↓

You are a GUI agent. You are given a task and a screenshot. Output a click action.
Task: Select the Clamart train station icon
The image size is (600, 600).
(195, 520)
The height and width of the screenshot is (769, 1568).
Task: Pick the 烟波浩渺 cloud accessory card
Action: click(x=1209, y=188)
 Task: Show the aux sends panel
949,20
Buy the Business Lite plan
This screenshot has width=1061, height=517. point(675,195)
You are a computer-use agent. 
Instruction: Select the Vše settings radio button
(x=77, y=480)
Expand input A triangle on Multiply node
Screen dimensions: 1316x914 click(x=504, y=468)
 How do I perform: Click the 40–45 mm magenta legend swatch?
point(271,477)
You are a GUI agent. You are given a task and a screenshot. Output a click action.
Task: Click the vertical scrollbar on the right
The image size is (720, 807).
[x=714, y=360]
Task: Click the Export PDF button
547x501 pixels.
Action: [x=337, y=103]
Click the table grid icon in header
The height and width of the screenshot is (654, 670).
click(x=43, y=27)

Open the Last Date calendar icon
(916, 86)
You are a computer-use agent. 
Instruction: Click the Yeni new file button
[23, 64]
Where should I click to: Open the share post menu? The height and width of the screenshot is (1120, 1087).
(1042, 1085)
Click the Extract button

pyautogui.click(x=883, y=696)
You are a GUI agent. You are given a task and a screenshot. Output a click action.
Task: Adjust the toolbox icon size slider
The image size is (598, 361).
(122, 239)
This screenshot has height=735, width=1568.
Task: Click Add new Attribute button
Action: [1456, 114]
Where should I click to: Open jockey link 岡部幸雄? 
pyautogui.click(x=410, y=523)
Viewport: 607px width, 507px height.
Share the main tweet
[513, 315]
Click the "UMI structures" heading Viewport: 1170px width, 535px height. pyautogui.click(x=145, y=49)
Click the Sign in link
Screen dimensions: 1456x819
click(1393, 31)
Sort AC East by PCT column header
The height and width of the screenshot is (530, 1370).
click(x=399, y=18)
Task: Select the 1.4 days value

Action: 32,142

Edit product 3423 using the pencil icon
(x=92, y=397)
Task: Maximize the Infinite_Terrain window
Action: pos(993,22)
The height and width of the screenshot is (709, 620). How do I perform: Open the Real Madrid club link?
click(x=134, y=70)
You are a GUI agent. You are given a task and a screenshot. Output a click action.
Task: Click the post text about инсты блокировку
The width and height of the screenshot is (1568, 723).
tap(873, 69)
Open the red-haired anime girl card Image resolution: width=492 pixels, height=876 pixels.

↑

The lines to return run from the one containing "The width and" through the last line of the material above. Please reproduce them exactly.

The width and height of the screenshot is (1568, 723).
tap(873, 69)
Open the red-haired anime girl card Image resolution: width=492 pixels, height=876 pixels.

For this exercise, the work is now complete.